I’ve never met anyone who says they can’t wait to get to the office and have a horrible time with their co-workers. Yet, this is the reality for many of us.
Relationships at work can be tricky. Sometimes we struggle to find the common ground that can unite us, and we forget that we’re working toward a common goal to achieve results.
There is likely only one thing standing between us and better relationships: withholding.
We are used to hearing this word when it comes to our taxes, but we don’t often think of it within the context of our emotions, even though withholding our feelings and thoughts creates a greater tax on a relationship than any that the IRS could impose.
Consider the following scenario:
You are waiting for your colleague — we will call him Bob — who told you that he will meet you at 3:30pm to leave together for a meeting. It is 3:45pm and Bob still hasn’t shown up. You wander over to his office to see what’s up, only to find him at his computer still hacking away at emails.
Upon your arrival, he scurries to gather his papers and you both rush off to the meeting, now running 10 minutes late. Of course, these sorts of things happen, so you really don’t say anything about your level of annoyance.

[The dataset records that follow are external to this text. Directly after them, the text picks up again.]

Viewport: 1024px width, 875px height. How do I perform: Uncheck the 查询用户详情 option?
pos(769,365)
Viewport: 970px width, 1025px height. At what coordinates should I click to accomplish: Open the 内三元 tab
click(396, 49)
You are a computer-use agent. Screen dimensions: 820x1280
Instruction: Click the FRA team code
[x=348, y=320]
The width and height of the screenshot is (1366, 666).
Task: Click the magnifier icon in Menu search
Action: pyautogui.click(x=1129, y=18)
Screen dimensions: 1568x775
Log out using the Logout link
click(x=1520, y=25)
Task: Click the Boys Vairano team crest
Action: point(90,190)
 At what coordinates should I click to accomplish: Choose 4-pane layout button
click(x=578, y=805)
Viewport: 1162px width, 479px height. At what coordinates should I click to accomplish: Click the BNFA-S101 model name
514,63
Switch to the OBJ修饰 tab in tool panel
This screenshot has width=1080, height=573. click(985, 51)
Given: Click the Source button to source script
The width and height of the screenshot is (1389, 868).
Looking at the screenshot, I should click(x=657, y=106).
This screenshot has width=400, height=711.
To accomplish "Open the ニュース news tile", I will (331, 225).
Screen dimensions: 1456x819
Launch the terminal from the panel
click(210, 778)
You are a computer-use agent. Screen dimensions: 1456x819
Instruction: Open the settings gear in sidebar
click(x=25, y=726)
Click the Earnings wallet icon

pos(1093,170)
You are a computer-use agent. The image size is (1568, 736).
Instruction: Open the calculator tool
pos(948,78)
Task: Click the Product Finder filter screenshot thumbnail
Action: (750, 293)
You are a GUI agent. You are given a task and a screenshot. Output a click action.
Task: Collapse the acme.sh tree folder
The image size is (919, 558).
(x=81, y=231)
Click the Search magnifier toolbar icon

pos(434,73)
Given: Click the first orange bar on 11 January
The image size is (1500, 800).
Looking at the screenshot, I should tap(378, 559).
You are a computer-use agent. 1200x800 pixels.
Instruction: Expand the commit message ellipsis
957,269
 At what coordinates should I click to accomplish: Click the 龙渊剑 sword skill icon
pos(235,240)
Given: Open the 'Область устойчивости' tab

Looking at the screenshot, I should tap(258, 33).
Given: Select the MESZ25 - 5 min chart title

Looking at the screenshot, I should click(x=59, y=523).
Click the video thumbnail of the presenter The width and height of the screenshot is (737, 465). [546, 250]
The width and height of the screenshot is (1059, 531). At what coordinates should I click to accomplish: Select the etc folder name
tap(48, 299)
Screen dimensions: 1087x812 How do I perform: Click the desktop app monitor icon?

The next day, you are excited to get the presentation put together that you and Bob will be presenting at an upcoming retreat. Bob said he would have the month-end financials summarized for you, and already put on a PowerPoint slide.
You login to your work email, but there is nothing from Bob. So you email him to see if he has it for you. Nothing. No response for 4 hours.
Finally, you see him in the hallway and remind him about the slide. He explains how busy he was during the day, but he’ll have it to you tomorrow.
At this point, your annoyance knows no bounds.
But, being the polite, professional person that you are, you say nothing and wander back to your office, absolutely ready to kill Bob. And just think, you’ll get to board a plane with him later that week and spend two days out of town together.
You’ve withheld your experience from Bob. And now, you do the only thing a person in this situation can do: you withdraw from the relationship.
It’s a bit like taking your ball and just going home.
You also start telling yourself all kinds of stories about Bob. He is so unreliable, and he’s such a jerk! You think about Bob and his issues a lot more than you should, and you know it.
Finally, for good measure, you share your experience with everyone. Well, everyone except Bob.
The truth is we can’t have a good relationship with someone with whom we are withholding our feelings and our experience. Any psychologist, counselor, or coach worth their salt will tell you this.
Withholding doesn’t save us from an uncomfortable interaction, it actually creates one.
Office norms can certainly reinforce this approach, as many are still based on the old belief that we should appear in control and in command at all times. In other words, inhuman.
By revealing what is happening for us, we give the relationship a chance to grow through its challenges, and we build trust. By withholding, we create less safety in the relationship.
Not to mention that the other person likely already knows that you are having a less than savory experience with them. The logical brain (the part telling you not to say anything) reacts in about 600 milliseconds. However, emotion is transmitted in 100 milliseconds.
This means that your face and your body have been expressing what you really feel 500 milliseconds faster than your logical brain can choose to stuff your feelings. It may keep you from saying words, but the emotion has already been transmitted.
The only question then becomes how committed are you to having thriving relationships at work? Will you reveal or will you withhold?